Il progetto rappresenta anche un tassello della più ampia strategia internazionale avviata dalla Regione Calabria. A sottolinearlo è il presidente Roberto Occhiuto, che individua nel Mediterraneo uno spazio di opportunità condivise.
“La Calabria guarda al Mediterraneo come a uno spazio di sviluppo e di opportunità. La realizzazione di questo Hub di formazione rappresenta il primo passo di una strategia ancora più ambiziosa“, afferma il governatore, ringraziando il ministro degli Esteri Antonio Tajani per il sostegno all’iniziativa.
Lo sguardo, infatti, è già rivolto al futuro. L’obiettivo della Regione è sperimentare, in prospettiva, la presenza di Centri per l’impiego direttamente in Tunisia, creando canali regolari e qualificati di incontro tra domanda e offerta di lavoro e individuando nel Paese nordafricano le professionalità richieste dalle imprese calabresi.
Una visione che punta a governare i fenomeni migratori attraverso strumenti concreti, investendo sulla formazione e sulle competenze piuttosto che limitarsi alla gestione delle emergenze. In questo percorso la Calabria intende valorizzare il patrimonio costruito negli anni dalle proprie università, dagli ITS Academy e dal sistema delle politiche attive del lavoro.
Un hub, due direttrici
L’Hub opererà lungo due direttrici principali. La prima riguarda la formazione professionale nei settori dell’edilizia, dell’agricoltura, dell’agroalimentare, del turismo e dell’ospitalità, comparti strategici sia per il tessuto economico calabrese che per quello tunisino. La seconda sarà dedicata alla formazione universitaria, sviluppata in collaborazione tra gli atenei delle due realtà nei campi dell’ingegneria, dell’agroalimentare, delle professioni sanitarie e della mediazione linguistica.
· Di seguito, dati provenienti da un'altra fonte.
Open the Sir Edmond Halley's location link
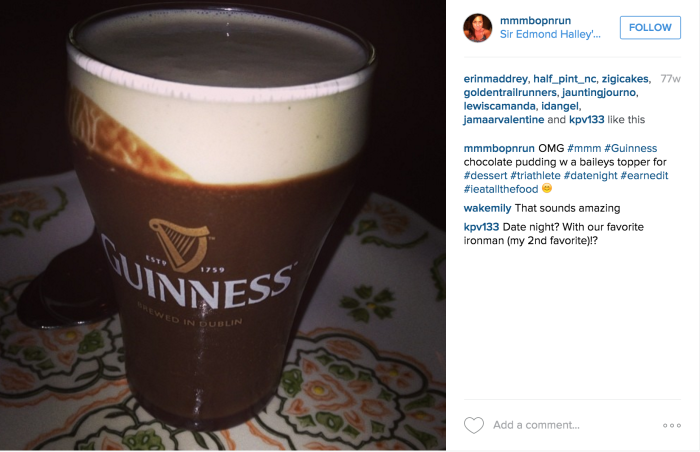This screenshot has height=452, width=700. 550,34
Accanto alle competenze specialistiche, tutti i percorsi formativi saranno arricchiti da moduli dedicati alla digitalizzazione, alla transizione ecologica, alle lingue straniere, all’imprenditorialità e alla sicurezza nei luoghi di lavoro, elementi oggi indispensabili per affrontare un mercato occupazionale sempre più globale.
Per l’assessore regionale alla Cooperazione internazionale e alla Valorizzazione del capitale umano, Antonio Montuoro, il progetto rappresenta un cambio di paradigma nel modo di concepire la cooperazione.
“La Calabria mette a disposizione le proprie eccellenze e il patrimonio di competenze costruito negli anni nella formazione professionale e nelle politiche attive del lavoro. Non esportiamo modelli precostituiti, ma costruiamo una vera cooperazione tra pari, fondata sullo scambio di esperienze e sulla collaborazione tra istituzioni, università e sistema produttivo“.
Una filosofia che punta a generare benefici reciproci, rafforzando il dialogo tra le due sponde del Mediterraneo e contribuendo a contrastare la disoccupazione giovanile, ridurre le disuguaglianze e favorire uno sviluppo economico condiviso.
Con questo progetto la Calabria prova dunque a consolidare il proprio ruolo di ponte tra Europa e Nord Africa, investendo sul capitale umano come principale motore di crescita e indicando nella cooperazione internazionale una delle chiavi per affrontare le grandi sfide economiche e sociali del presente.